(Saved data entries)
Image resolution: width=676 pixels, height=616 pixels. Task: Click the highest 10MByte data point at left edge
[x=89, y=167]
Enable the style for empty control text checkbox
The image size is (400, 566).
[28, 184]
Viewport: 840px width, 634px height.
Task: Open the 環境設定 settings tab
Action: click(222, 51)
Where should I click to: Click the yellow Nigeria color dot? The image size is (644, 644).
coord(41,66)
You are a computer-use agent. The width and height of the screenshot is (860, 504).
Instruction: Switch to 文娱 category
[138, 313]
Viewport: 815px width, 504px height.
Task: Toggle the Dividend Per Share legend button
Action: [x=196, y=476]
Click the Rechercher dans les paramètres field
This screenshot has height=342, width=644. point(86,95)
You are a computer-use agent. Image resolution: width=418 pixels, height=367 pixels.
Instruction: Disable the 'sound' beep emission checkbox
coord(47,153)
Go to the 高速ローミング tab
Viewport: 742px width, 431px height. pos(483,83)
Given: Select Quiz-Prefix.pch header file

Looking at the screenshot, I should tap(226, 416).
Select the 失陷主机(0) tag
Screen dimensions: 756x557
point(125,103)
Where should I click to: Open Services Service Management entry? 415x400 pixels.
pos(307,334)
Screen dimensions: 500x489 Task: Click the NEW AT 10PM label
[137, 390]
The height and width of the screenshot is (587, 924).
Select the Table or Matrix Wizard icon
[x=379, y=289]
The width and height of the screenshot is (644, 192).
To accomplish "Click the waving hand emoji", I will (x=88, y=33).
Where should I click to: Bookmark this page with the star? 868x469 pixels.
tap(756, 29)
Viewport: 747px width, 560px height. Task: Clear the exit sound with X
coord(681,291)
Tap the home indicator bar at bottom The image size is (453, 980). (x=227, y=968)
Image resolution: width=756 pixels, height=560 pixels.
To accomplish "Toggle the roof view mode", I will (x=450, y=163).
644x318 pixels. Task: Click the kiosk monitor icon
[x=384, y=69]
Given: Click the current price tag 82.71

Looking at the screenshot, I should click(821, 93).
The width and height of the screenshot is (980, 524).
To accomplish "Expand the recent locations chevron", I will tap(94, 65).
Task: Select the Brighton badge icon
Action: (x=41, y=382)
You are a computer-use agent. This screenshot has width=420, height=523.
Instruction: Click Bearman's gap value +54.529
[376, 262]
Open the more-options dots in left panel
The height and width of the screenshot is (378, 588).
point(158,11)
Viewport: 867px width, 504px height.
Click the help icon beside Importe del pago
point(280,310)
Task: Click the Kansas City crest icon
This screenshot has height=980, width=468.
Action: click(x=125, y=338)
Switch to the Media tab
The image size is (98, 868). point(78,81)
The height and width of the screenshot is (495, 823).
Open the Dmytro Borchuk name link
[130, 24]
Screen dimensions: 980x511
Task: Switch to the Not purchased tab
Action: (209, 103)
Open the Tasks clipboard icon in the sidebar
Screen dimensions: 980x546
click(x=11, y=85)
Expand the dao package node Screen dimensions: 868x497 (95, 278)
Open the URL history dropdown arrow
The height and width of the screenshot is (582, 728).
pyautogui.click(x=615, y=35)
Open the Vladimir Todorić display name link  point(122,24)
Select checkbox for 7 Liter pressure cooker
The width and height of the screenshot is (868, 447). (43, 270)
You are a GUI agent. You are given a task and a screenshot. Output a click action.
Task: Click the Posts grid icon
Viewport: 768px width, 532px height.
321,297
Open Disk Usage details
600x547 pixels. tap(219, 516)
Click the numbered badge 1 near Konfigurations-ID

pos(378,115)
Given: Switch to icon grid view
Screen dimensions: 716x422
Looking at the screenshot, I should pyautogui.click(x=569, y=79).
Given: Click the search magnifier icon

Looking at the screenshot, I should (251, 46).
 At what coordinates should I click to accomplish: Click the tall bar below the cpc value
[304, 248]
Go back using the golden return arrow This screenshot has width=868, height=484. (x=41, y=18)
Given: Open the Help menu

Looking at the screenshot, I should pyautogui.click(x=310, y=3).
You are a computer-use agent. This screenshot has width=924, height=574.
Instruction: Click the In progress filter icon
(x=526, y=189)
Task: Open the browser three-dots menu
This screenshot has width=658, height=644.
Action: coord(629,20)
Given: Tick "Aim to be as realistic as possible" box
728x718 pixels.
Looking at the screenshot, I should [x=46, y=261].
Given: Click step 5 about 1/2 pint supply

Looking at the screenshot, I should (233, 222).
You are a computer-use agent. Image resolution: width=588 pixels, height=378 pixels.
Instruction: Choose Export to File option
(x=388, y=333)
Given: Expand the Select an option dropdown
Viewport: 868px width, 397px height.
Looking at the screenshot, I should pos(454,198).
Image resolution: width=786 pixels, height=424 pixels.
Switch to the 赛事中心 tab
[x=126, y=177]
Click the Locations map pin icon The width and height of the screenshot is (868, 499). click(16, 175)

## HOW TO COMPLETE THIS TASK
Return every line from the entries above that includes the word "agent".

## OUTPUT OF THE TASK
You are a computer-use agent. The width and height of the screenshot is (860, 504).
You are a computer-use agent. Image resolution: width=418 pixels, height=367 pixels.
You are a computer-use agent. This screenshot has width=420, height=523.
You are a GUI agent. You are given a task and a screenshot. Output a click action.
You are a computer-use agent. This screenshot has width=924, height=574.
You are a computer-use agent. Image resolution: width=588 pixels, height=378 pixels.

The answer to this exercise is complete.